Lecture 10 - File System Performance

CS 111 Scribe Notes - Winter 13

by Anton Shkel and Abraham Grair

Introduction to File Systems

The Big Picture:

Why do you need a file system in your operating system?

1) Persistent Storage - We need a system to maintaining our data after power is lost, even in cases of failures and crashes.

2) Organization - We need a system that makes it easy to find and change information (if the user knows where it is). It should also be flexible.

3) Storage Space - We need much more space than RAM allows us to have.

4) Security - Needs to be secure from threats.

5) Reliability - Needs to be reliable in case of failures

6) Performance - Needs to be fast.

All of the previous features are required in a successful file system. However, performance is a crucial and important feature of a file system, and will be focused on in this lecture. Software engineers sometimes focus too much on performance, which might lead to a problem called premature optimization in which the system is fast, but buggy. For this reason it is important to keep everything in perspective.

Performance of Hard Disks

History of Hard Disk Performance:

The graphs below show that capacity of hard disks has been growing much faster than transfer rate. CPU speed has also grown exponentially over this time period, while hard disk speed has only improved by a factor of ~4.5 since the 1960's.

HDplot

Source: R1Soft

Today's file systems were designed ~20 years ago, so this incommensurate scaling has led to many inefficiencies in performance. A successful file system designed today will take projected performance trends of the upcoming decades into consideration.

Performance Implications of Hard Disks:

A hard drive is assembled as follows:

DiskImage

The disks spin at a fixed spindle speed, and data is read by magnetic read/write heads as it passes under them. The arms of the reading system are all connected to a single actuator structure. For this reason, it is easiest to read data in a cylindrical shape with equidistant tracks on each spinning disk (platter).

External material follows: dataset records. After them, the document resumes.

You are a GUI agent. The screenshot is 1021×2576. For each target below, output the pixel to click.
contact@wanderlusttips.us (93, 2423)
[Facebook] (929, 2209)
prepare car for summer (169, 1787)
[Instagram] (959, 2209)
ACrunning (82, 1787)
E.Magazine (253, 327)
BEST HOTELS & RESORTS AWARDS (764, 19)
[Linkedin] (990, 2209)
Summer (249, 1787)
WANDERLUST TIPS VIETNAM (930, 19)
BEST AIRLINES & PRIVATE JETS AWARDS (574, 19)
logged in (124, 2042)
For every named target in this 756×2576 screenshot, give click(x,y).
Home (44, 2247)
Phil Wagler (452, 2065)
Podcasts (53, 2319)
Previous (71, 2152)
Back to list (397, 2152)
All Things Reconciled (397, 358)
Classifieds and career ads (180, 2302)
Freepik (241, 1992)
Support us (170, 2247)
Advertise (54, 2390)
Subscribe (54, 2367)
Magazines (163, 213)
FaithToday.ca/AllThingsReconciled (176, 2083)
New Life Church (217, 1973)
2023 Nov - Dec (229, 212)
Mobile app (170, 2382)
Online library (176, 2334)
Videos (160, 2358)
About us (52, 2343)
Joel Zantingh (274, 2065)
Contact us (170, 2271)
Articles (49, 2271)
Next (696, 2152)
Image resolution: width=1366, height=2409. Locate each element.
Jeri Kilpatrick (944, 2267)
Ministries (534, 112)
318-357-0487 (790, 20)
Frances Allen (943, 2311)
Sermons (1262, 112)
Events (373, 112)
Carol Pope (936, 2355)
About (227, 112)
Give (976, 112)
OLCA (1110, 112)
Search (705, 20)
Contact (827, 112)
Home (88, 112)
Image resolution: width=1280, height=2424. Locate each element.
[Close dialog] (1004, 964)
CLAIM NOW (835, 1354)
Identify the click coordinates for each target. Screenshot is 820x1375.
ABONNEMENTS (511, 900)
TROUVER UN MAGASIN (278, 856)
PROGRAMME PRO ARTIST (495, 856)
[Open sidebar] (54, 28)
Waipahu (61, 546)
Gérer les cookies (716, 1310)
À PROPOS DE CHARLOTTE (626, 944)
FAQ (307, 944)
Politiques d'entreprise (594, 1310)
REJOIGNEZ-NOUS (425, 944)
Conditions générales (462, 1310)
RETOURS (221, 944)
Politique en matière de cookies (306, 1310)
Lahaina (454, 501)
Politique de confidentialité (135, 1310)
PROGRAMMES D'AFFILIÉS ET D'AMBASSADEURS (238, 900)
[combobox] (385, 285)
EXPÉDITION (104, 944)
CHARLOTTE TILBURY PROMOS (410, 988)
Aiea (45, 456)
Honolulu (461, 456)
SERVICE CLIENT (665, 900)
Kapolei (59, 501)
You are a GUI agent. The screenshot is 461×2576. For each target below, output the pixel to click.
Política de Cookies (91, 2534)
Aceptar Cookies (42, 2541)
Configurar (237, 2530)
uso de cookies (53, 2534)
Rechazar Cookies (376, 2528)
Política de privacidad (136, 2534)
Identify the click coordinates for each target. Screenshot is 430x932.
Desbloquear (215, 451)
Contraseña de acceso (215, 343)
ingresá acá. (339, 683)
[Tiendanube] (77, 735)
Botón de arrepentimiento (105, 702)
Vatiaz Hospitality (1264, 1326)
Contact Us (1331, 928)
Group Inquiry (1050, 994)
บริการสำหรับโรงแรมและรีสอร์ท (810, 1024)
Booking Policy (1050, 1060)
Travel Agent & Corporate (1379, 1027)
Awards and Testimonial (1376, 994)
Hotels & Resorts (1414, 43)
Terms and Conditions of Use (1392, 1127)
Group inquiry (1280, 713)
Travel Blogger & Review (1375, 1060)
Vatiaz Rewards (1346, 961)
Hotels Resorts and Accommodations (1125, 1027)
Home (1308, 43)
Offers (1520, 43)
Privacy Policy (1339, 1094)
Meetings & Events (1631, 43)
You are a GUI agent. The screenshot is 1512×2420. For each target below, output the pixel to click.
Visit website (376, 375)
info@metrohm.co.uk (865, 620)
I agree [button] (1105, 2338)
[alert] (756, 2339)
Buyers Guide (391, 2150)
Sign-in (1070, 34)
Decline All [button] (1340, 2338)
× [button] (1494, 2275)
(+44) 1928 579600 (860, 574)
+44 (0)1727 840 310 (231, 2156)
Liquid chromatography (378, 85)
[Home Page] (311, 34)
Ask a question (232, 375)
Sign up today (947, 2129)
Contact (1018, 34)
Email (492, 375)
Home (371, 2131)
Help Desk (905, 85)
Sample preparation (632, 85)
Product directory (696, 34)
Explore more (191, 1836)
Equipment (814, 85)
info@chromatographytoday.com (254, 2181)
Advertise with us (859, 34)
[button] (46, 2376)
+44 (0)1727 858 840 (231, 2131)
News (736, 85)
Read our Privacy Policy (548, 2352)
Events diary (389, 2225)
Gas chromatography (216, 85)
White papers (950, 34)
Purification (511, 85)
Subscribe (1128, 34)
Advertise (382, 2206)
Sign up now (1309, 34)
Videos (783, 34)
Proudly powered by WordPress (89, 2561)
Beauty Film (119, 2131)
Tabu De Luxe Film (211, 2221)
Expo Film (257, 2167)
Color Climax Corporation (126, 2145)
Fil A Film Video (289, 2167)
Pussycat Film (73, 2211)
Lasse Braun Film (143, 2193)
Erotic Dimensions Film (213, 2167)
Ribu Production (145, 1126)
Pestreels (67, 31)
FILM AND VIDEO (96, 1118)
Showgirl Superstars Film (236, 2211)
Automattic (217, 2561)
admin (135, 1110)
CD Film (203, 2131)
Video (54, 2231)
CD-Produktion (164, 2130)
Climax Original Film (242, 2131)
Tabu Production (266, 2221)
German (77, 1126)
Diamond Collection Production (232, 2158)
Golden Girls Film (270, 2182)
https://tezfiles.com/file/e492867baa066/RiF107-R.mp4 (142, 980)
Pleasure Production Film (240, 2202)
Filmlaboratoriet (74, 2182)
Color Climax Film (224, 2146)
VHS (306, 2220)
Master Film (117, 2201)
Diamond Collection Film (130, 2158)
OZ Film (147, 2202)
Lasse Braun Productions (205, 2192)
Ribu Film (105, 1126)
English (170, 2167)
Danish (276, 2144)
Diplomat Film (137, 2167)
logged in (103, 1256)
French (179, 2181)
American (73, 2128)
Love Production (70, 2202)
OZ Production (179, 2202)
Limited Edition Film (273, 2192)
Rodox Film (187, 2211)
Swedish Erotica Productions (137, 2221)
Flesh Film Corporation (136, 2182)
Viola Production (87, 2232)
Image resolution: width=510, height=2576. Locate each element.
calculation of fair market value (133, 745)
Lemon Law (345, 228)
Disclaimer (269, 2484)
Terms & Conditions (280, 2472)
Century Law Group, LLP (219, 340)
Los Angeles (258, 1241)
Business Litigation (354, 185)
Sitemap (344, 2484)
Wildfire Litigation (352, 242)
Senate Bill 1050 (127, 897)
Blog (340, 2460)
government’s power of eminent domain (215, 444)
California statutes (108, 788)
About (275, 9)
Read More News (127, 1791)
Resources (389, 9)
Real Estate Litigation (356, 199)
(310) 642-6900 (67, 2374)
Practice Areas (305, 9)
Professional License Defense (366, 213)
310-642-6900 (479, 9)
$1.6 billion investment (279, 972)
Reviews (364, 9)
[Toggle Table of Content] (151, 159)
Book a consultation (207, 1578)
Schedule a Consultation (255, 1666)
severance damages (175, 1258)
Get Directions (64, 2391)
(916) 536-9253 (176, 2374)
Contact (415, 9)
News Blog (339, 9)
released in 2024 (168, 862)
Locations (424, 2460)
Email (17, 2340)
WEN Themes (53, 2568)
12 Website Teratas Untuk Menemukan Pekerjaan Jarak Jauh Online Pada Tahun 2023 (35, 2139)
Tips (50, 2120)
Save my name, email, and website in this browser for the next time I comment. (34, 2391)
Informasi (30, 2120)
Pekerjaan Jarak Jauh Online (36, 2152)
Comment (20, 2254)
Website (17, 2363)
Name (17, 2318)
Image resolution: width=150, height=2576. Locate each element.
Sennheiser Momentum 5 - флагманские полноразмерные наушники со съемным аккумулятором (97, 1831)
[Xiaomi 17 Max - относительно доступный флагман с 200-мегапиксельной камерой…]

In order to read data on another cylinder, you need to tell the Disk Controller to:

1) Accelerate arms in right direction.

2) Decelerate arms about half way to target track.

3) Settle into the proper track.

4) Wait for the sector with the data to rotate and pass under the read head.

After the previous steps, the data can be read and transferred to a buffer in the disk controller where you can retrieve it using DMA or programmed IO as we discussed in previous lectures. In order to figure out how long the reading operation will take, we need to get some information from the disk manufacturer.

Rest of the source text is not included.